Innovation Design Engineering (MA/MSc)
Deepak Mallya is an Interaction Designer committed to humanising technology. He has a broad range of experience creating impactful physical and digital products, with a keen interest in designing meaningful supporting roles for the intelligent devices in our lives. His work is inspired by the ways in which we interact with each other and the cultures that surround them. He enjoys working with people across disciplines, allowing him to learn and apply interdisciplinary approaches to tackling complex challenges.
His work has been featured in global media outlets including BBC, Sky News, Reuters, The Evening Standard, Designboom and Lampoon Magazine.
Fast Company World Changing Ideas (2020)
Imperial Venture Catalyst Challenge Moonshot Prize (2020)

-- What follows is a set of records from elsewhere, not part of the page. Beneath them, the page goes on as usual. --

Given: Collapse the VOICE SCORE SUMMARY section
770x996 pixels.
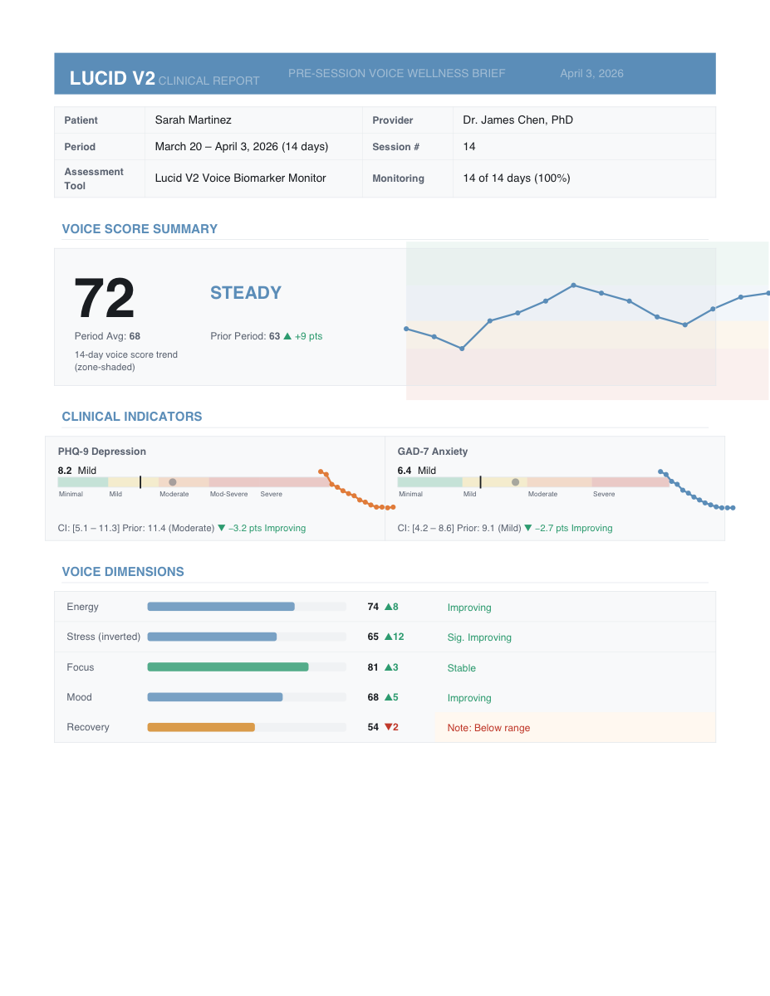Looking at the screenshot, I should click(x=140, y=229).
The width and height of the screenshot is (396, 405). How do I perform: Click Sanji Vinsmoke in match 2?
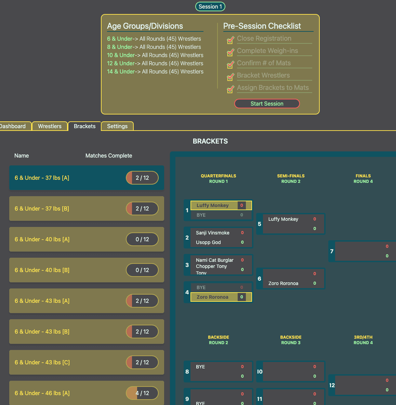213,233
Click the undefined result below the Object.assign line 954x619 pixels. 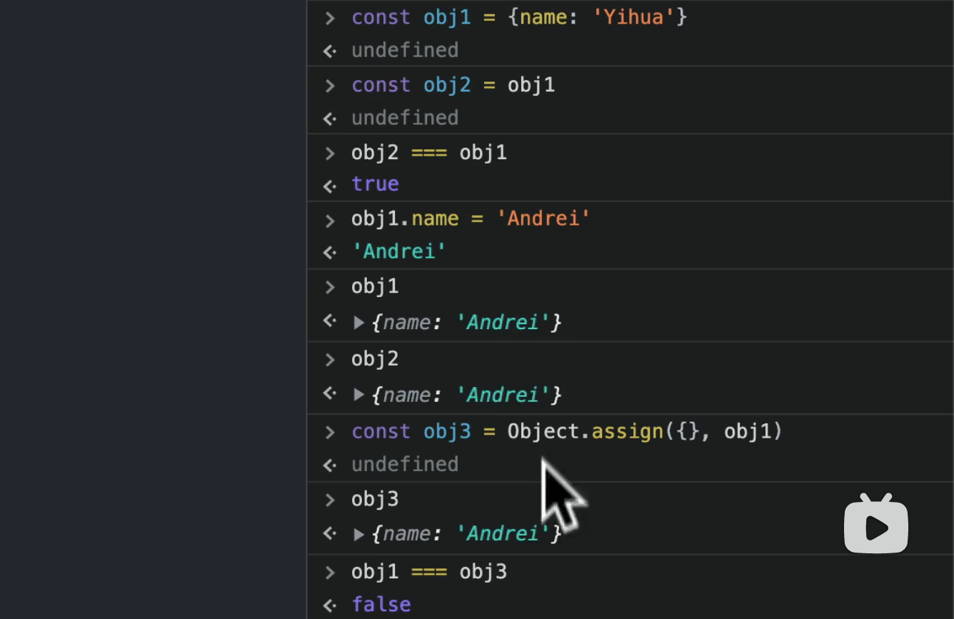point(405,464)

Core77 Design award (2020, 2019, 2018)
RCA CERN Grand Challenge Finalist (2019)
Lexus Design Award (2018)
IxDA Award (2015)
The Associated Chambers of Commerce and Industry of India,
Innovation Excellence Award (2014)
Imperial Tech Foresight 2040: Moral Machines (2020)
Imperial Lates: Future Commuter (2020)
Royal Commission of 1851, Exhibition Road Festival (2020)
BA2119, Flight of the Future, Saatchi Gallery (2019)
Consumer Electronics Show (2014, 2015)
Co-founder and Lead designer, Treemouse Research and Design, New Delhi (2016–18)
Graduate Teaching Assistant, Dyson School of Design Engineering, Imperial College (2019–20)
Visiting Tutor, New media Design, National Institute of Design, Gandhinagar (2017)
Senior Interaction Designer, Honeywell Automation Control Systems Bangalore (2015–2016)
User Experience Designer, Design and New Applications SAP Labs, Bangalore (2013–2015)
School of Design
Innovation Design Engineering (MA/MSc)
I came to IDE with three goals in mind.
Design with AI
Neural Networks are some of the most consequential technologies shaping our everyday and I wanted to understand what it means to design with them. At IDE, I spent time tinkering with machine learning to demystify it for myself. Through my projects, I learned first hand to acknowledge their drawbacks and issues. I was also able to see the positive impact AI can have by complementing human agency. AI for me is becoming a medium of craft and a material to shape.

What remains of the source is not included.